Squelette de 140 000 ans dans une grotte du mont Carmel réécrit les origines de l’humanité

Par Pesach Benson • 20 août 2025

Jérusalem, 20 août 2025 (TPS-IL) — Le premier hybride humain connu au monde a été identifié en Israël, où des archéologues affirment qu’un squelette d’enfant de 140 000 ans fournit la première preuve de l’hybridation entre Homo sapiens et Néandertaliens, ont annoncé mardi des scientifiques israéliens et français.

La fossil, déterrée il y a des décennies dans la grotte de Skhul sur le mont Carmel, repousse de plus de 100 000 ans leurs liens biologiques et sociaux et établit le Levant comme le berceau de la première population mixte de l’humanité.

“Cette découverte révèle le plus ancien fossile humain connu au monde montrant des traits morphologiques des deux groupes humains, qui étaient considérés jusqu’à récemment comme deux espèces humaines distinctes,” a déclaré l’équipe de recherche. “L’étude actuelle montre que le squelette de l’enfant de cinq ans est le résultat d’une infiltration génétique continue de la population néandertalienne locale—et plus ancienne—dans la population d’Homo sapiens.”

Les Néandertaliens étaient un groupe humain plus petit et plus fort qui a évolué en Europe, tandis que les Homo sapiens, apparus en Afrique, étaient plus grands, plus minces et plus adaptables. Les Néandertaliens avaient des sourcils épais, de grands nez et pas de menton, tandis que les humains modernes ont des crânes plus ronds, des fronts plus hauts et des mentons distincts. Les deux groupes se sont finalement rencontrés et ont eu des descendants. Bien que les Néandertaliens aient disparu il y a environ 40 000 ans, des traces de leur ADN subsistent dans l’humanité.

L’étude a été dirigée par le Prof. Israël Hershkovitz de l’Université de Tel Aviv et Anne Dambricourt-Malassé du Centre national de la recherche scientifique français. Leurs conclusions ont été publiées dans la revue scientifique l’Anthropologie.

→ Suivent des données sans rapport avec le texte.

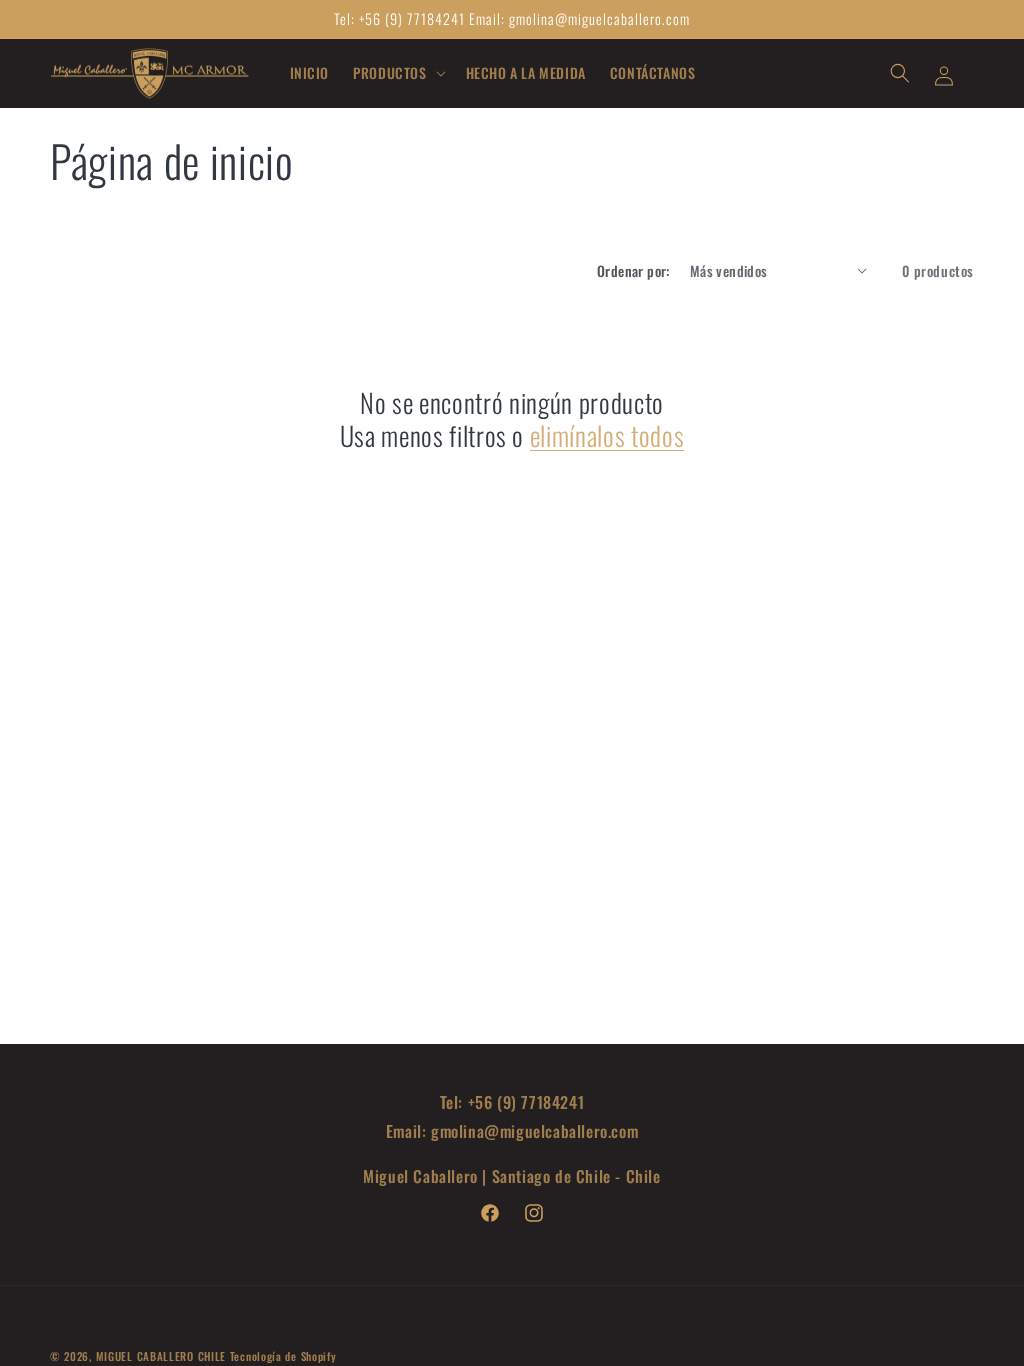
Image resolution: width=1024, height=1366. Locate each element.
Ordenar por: (633, 270)
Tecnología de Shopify (283, 1356)
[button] (397, 73)
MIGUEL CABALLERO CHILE (163, 1356)
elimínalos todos (607, 436)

“Les études génétiques de la dernière décennie ont montré que ces deux groupes ont échangé des gènes,” a déclaré Hershkovitz. “Même aujourd’hui, 40 000 ans après la disparition des derniers Néandertaliens, une partie de notre génome—2 à 6 pour cent—est d’origine néandertalienne. Mais ces échanges génétiques ont eu lieu beaucoup plus tard, entre 60 000 et 40 000 ans. Ici, nous avons affaire à un fossile humain de 140 000 ans.”

Le crâne de l’enfant avait la voûte courbée typique d’Homo sapiens, mais aussi des traits néandertaliens, notamment le système d’approvisionnement en sang, la mâchoire inférieure et l’oreille interne. “Le fossile que nous avons étudié est la plus ancienne preuve physique connue de l’accouplement entre Néandertaliens et Homo sapiens,” a ajouté Hershkovitz.

Pendant des années, les chercheurs ont supposé que les Néandertaliens avaient évolué en Europe et étaient arrivés au Levant seulement il y a environ 70 000 ans. Mais des fossiles découverts à Nesher Ramla en 2021 ont montré que les Néandertaliens vivaient en Israël dès 400 000 ans. L’enfant de Skhul confirme que ces populations n’ont pas seulement rencontré les Homo sapiens migrant d’Afrique—ils se sont mélangés, créant la première preuve de communautés hybrides.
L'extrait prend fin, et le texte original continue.